Filmado em 16 mm, Jackie transporta-nos para os anos 60, com as cores esbatidas mas cheias de garra, e a iluminação que sabe tirar partido de todos os momentos, desde o nevoeiro no cemitério aos interiores cheios de luz, num bom trabalho da direcção de fotografia de Stéphane Fontaine. Esta sensação de regresso ao passado intensifica-se mais ainda com o excelente trabalho de direcção artística e guarda-roupa. Larraín e a sua equipa revelam uma imensa atenção ao detalhe. Encontramos ainda mais nostalgia na recriação das cenas em que Jackie apresentou a Casa Branca ao povo americano na televisão.
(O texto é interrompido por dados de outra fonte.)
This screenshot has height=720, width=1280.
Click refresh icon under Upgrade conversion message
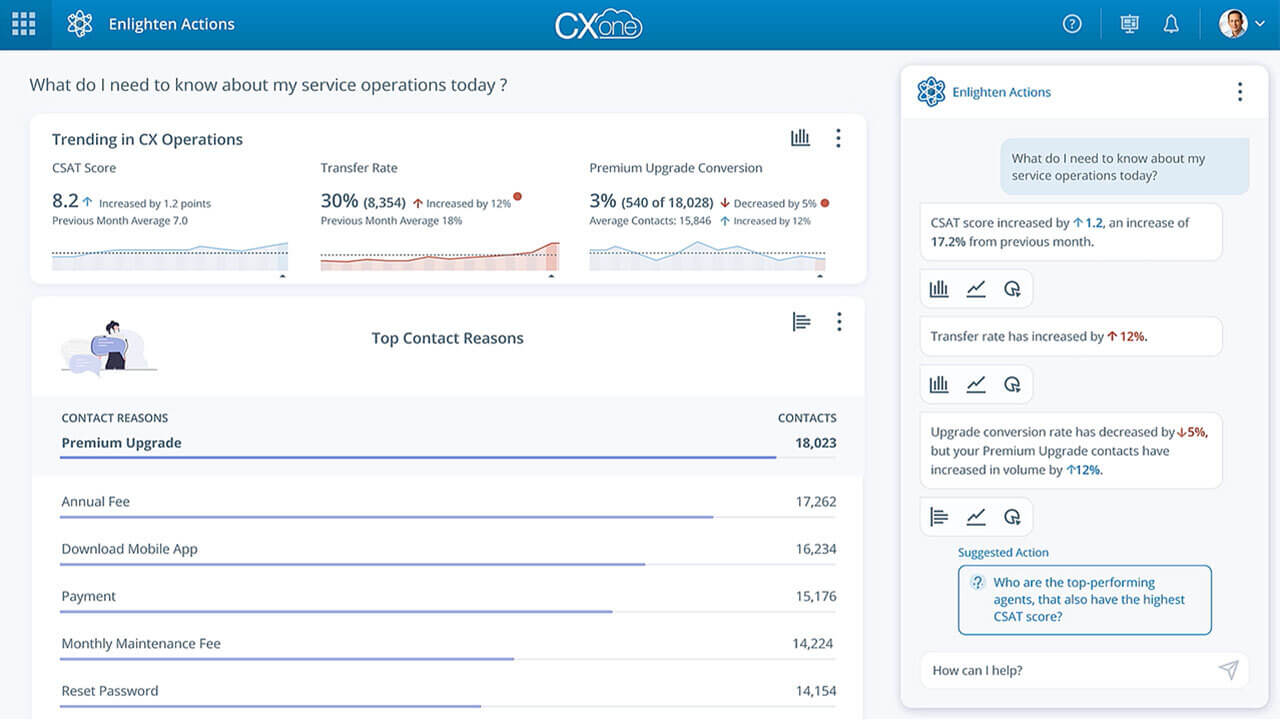[1012, 517]
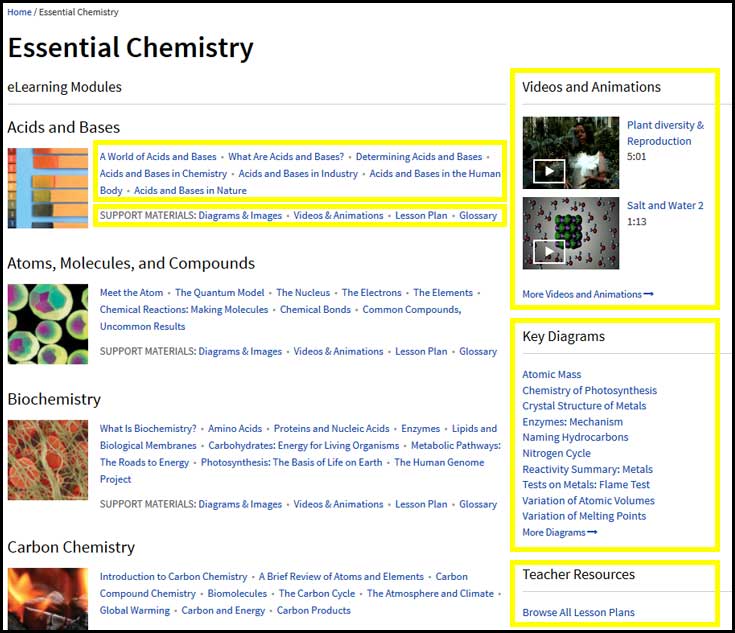Open A World of Acids and Bases
735x633 pixels.
pos(158,157)
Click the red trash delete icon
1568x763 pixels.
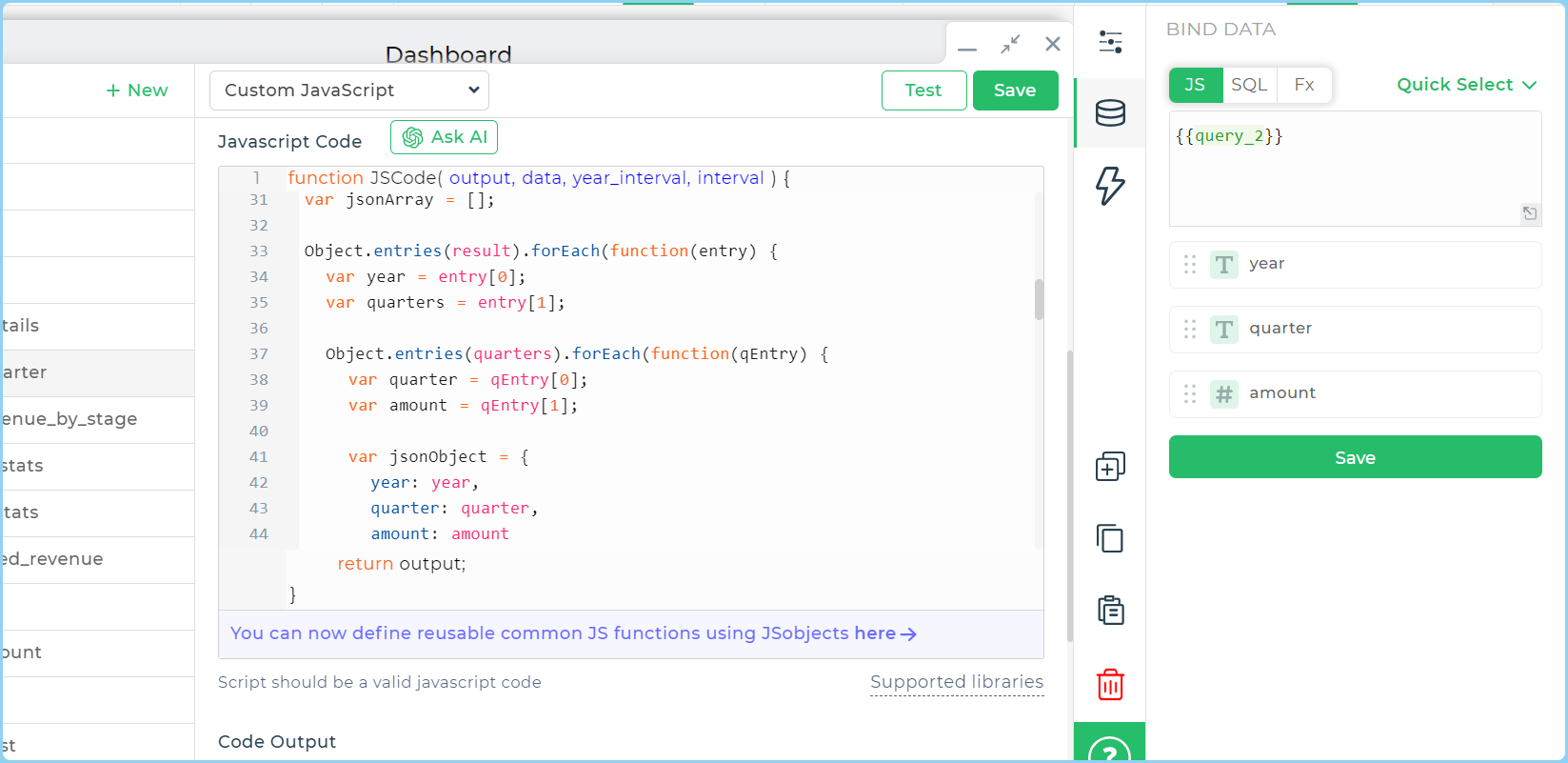click(x=1110, y=684)
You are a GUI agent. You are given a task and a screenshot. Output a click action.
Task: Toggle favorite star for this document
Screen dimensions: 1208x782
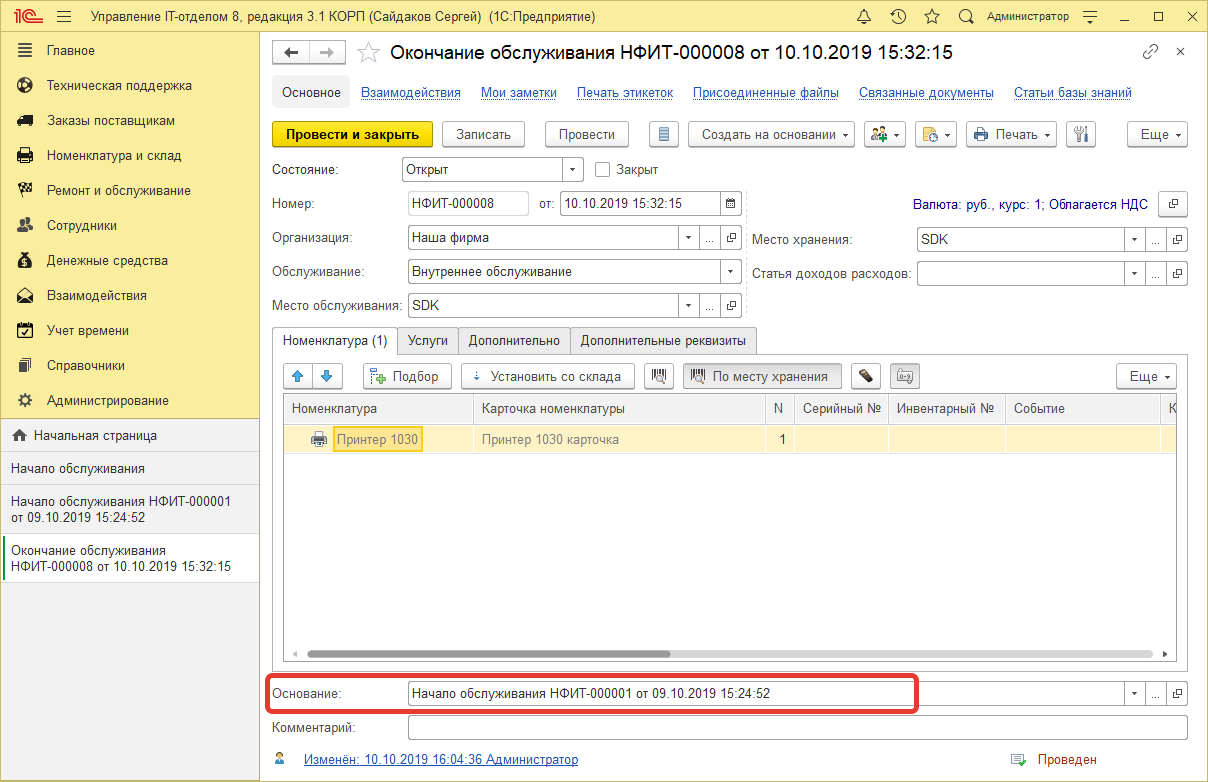click(368, 52)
Natalie Portman é perfeita como Jacqueline Kennedy e apresenta-nos o outro lado da ex-primeira dama americana, muito mais do que estilo e elegância. A actriz transforma-se de tal forma que, ao olharmos para a sua interpretação, apenas vemos Jackie. A sua forma de andar, a voz e entoação, o sorriso, tudo nos leva à retratada. Um papel exigente e duro, onde a actriz passa para a tela o desespero, insegurança e, ao mesmo tempo, a coragem e perspicácia suficientes para organizar as cerimónias fúnebres do marido num momento de profundo choque. Portman apresenta-nos essa mulher de garra e cheia de personalidade, que foi muito além da mulher que vestia o seu fato cor-de-rosa manchado de sangue, no dia fatídico, que todos recordam. No elenco, destaque ainda para um dos últimos papéis de John Hurt, o padre com quem Jackie desabafa e questiona Deus.
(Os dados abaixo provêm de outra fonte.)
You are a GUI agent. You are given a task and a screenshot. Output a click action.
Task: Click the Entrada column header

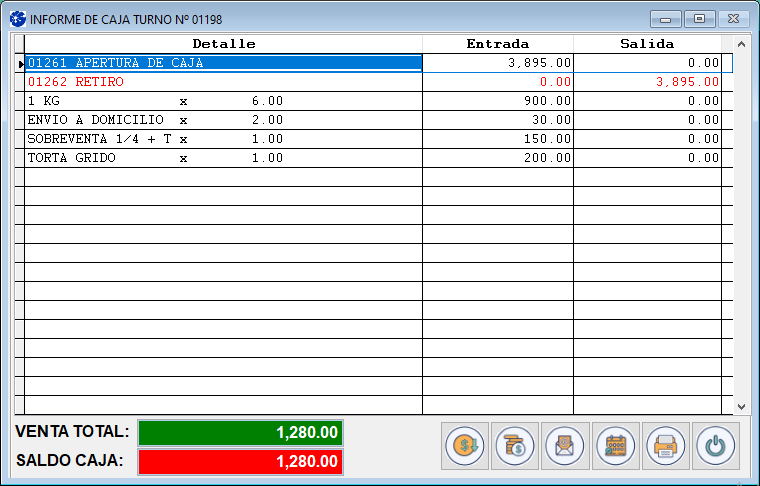[497, 44]
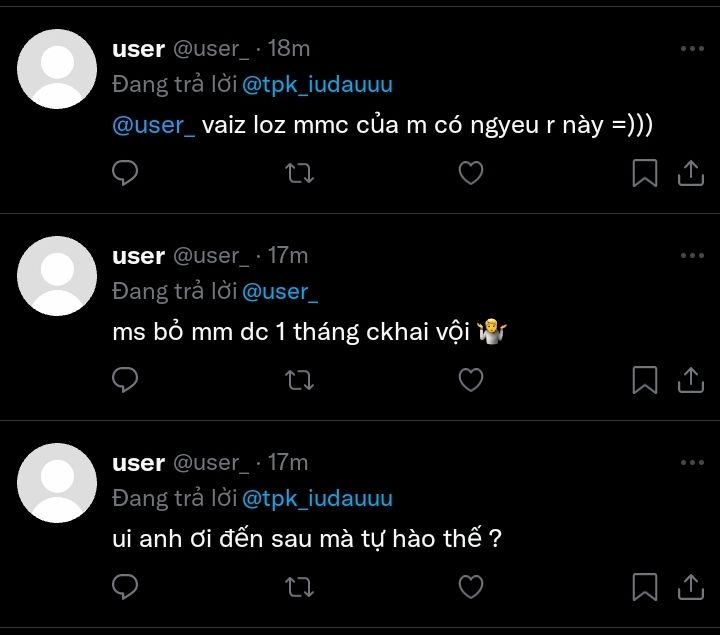720x635 pixels.
Task: Click the @user_ mention in "vaiz loz" tweet text
Action: pyautogui.click(x=154, y=126)
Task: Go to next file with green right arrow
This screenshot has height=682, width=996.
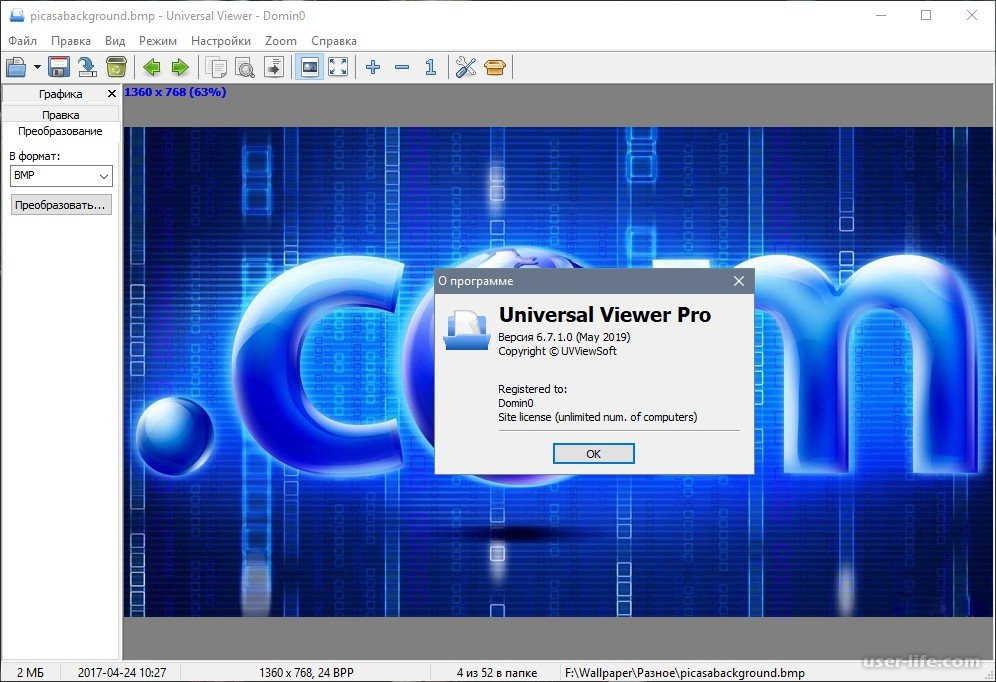Action: click(x=180, y=67)
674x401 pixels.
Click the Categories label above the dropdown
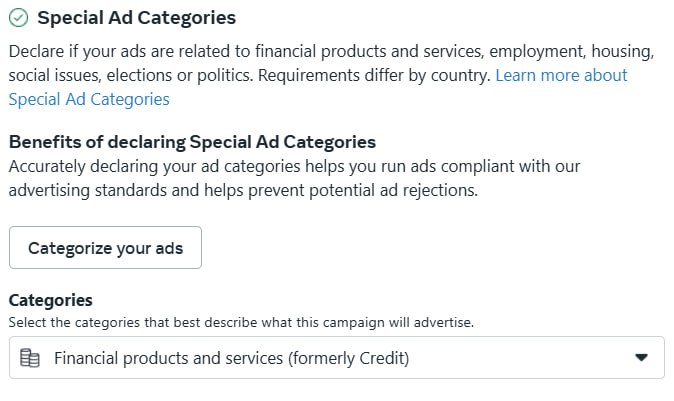(50, 300)
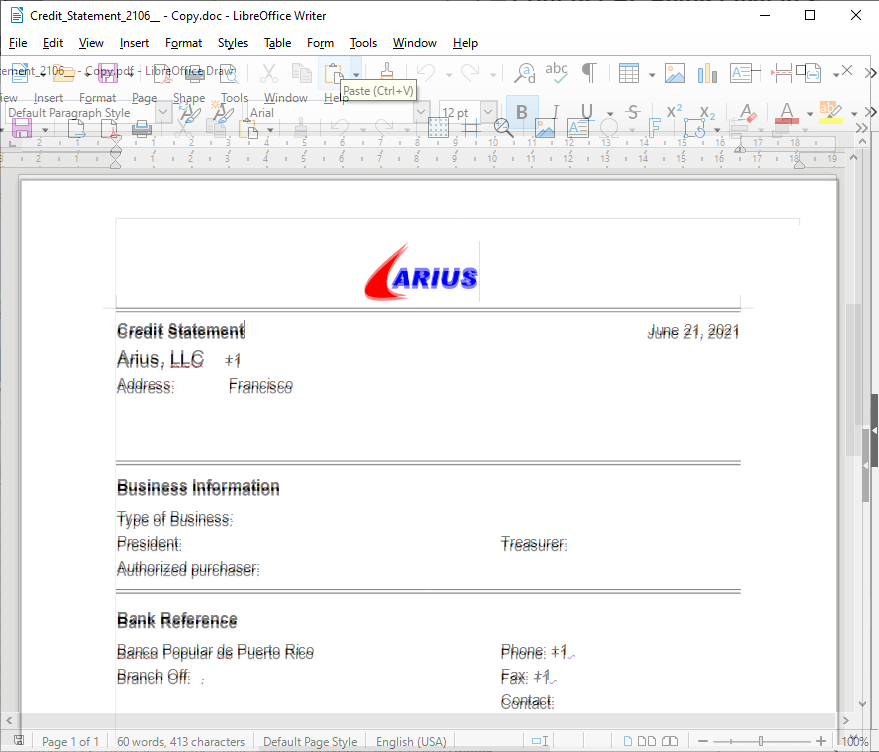Open the Arial font name dropdown
879x752 pixels.
coord(420,112)
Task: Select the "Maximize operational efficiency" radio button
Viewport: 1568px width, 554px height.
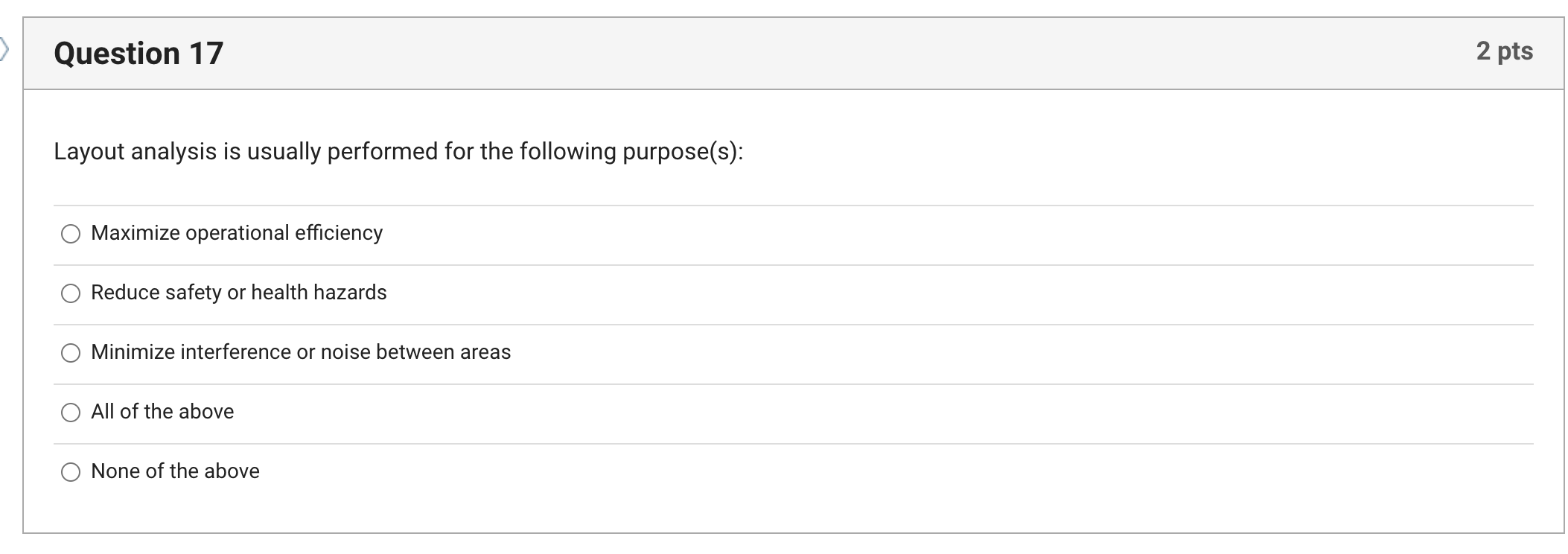Action: coord(71,234)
A banda sonora da compositora Mica Levi capta bem o clima de instabilidade, insegurança e medo que a família Kennedy viveu nesta difícil época. Simboliza os perigos e, ao mesmo tempo, desafia a determinação desta mulher.

Larraín e Portman formam uma dupla imbatível neste retrato sem apegos, um chileno e uma israelita ao comando de um filme sobre um momento-chave da História recente dos Estados Unidos da América. Um retrato fiel e sem tabus.